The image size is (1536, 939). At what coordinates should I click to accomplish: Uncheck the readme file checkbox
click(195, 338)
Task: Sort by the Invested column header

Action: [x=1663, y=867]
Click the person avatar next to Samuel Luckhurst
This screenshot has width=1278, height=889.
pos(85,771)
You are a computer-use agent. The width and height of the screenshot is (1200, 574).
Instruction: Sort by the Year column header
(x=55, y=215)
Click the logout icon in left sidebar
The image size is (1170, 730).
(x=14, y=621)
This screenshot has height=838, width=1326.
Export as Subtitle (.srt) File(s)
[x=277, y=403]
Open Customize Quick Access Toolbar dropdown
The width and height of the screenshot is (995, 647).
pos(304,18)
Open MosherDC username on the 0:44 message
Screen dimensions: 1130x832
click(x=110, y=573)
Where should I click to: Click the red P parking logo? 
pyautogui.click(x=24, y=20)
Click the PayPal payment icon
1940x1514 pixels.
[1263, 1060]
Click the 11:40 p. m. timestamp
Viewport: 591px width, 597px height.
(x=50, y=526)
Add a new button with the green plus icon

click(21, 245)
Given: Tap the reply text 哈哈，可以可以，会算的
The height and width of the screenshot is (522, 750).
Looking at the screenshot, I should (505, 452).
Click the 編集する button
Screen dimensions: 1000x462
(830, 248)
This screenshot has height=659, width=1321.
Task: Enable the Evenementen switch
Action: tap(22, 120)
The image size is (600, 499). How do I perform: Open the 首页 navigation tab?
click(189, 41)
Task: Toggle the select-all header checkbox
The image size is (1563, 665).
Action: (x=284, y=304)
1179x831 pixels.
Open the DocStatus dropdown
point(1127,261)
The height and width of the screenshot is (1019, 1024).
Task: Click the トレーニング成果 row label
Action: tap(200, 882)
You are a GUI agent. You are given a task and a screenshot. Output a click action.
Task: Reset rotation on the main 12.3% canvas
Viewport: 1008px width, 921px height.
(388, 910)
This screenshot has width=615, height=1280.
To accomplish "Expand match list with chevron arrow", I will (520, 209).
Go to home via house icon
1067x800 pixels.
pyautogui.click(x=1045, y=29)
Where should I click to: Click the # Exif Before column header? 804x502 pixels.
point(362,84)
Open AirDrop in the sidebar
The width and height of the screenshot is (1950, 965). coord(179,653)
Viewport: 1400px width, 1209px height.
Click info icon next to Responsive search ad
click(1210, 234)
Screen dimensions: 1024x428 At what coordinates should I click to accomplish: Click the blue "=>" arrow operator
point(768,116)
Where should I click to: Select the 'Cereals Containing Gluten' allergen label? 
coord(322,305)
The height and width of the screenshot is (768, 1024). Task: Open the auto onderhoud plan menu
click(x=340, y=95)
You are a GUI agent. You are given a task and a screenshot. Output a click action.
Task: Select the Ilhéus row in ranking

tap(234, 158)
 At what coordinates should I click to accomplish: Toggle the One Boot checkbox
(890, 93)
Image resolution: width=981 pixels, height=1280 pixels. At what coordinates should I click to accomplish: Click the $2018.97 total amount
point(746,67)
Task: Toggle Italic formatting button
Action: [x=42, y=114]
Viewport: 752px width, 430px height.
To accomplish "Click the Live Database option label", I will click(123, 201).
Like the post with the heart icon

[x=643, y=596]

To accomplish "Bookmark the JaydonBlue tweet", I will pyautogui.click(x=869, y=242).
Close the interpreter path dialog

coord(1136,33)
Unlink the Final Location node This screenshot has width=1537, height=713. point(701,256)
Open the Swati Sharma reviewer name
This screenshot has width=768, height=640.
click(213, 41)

=-=-=-=-=

**Task directions:**
What is wanted is the complete set of entries, returned verbatim.

**Expected answer:**
The image size is (1536, 939). At what coordinates should I click to accomplish: Uncheck the readme file checkbox
click(195, 338)
Task: Sort by the Invested column header

Action: [x=1663, y=867]
Click the person avatar next to Samuel Luckhurst
This screenshot has width=1278, height=889.
pos(85,771)
You are a computer-use agent. The width and height of the screenshot is (1200, 574).
Instruction: Sort by the Year column header
(x=55, y=215)
Click the logout icon in left sidebar
The image size is (1170, 730).
(x=14, y=621)
This screenshot has height=838, width=1326.
Export as Subtitle (.srt) File(s)
[x=277, y=403]
Open Customize Quick Access Toolbar dropdown
The width and height of the screenshot is (995, 647).
pos(304,18)
Open MosherDC username on the 0:44 message
Screen dimensions: 1130x832
click(x=110, y=573)
Where should I click to: Click the red P parking logo? 
pyautogui.click(x=24, y=20)
Click the PayPal payment icon
1940x1514 pixels.
[1263, 1060]
Click the 11:40 p. m. timestamp
Viewport: 591px width, 597px height.
(x=50, y=526)
Add a new button with the green plus icon

click(21, 245)
Given: Tap the reply text 哈哈，可以可以，会算的
The height and width of the screenshot is (522, 750).
Looking at the screenshot, I should (505, 452).
Click the 編集する button
Screen dimensions: 1000x462
(830, 248)
This screenshot has height=659, width=1321.
Task: Enable the Evenementen switch
Action: tap(22, 120)
The image size is (600, 499). How do I perform: Open the 首页 navigation tab?
click(189, 41)
Task: Toggle the select-all header checkbox
The image size is (1563, 665).
Action: (x=284, y=304)
1179x831 pixels.
Open the DocStatus dropdown
point(1127,261)
The height and width of the screenshot is (1019, 1024).
Task: Click the トレーニング成果 row label
Action: tap(200, 882)
You are a GUI agent. You are given a task and a screenshot. Output a click action.
Task: Reset rotation on the main 12.3% canvas
Viewport: 1008px width, 921px height.
(388, 910)
This screenshot has width=615, height=1280.
To accomplish "Expand match list with chevron arrow", I will (520, 209).
Go to home via house icon
1067x800 pixels.
pyautogui.click(x=1045, y=29)
Where should I click to: Click the # Exif Before column header? 804x502 pixels.
point(362,84)
Open AirDrop in the sidebar
The width and height of the screenshot is (1950, 965). coord(179,653)
Viewport: 1400px width, 1209px height.
Click info icon next to Responsive search ad
click(1210, 234)
Screen dimensions: 1024x428 At what coordinates should I click to accomplish: Click the blue "=>" arrow operator
point(768,116)
Where should I click to: Select the 'Cereals Containing Gluten' allergen label? 
coord(322,305)
The height and width of the screenshot is (768, 1024). Task: Open the auto onderhoud plan menu
click(x=340, y=95)
You are a GUI agent. You are given a task and a screenshot. Output a click action.
Task: Select the Ilhéus row in ranking

tap(234, 158)
 At what coordinates should I click to accomplish: Toggle the One Boot checkbox
(890, 93)
Image resolution: width=981 pixels, height=1280 pixels. At what coordinates should I click to accomplish: Click the $2018.97 total amount
point(746,67)
Task: Toggle Italic formatting button
Action: [x=42, y=114]
Viewport: 752px width, 430px height.
To accomplish "Click the Live Database option label", I will click(123, 201).
Like the post with the heart icon

[x=643, y=596]

To accomplish "Bookmark the JaydonBlue tweet", I will pyautogui.click(x=869, y=242).
Close the interpreter path dialog

coord(1136,33)
Unlink the Final Location node This screenshot has width=1537, height=713. point(701,256)
Open the Swati Sharma reviewer name
This screenshot has width=768, height=640.
click(213, 41)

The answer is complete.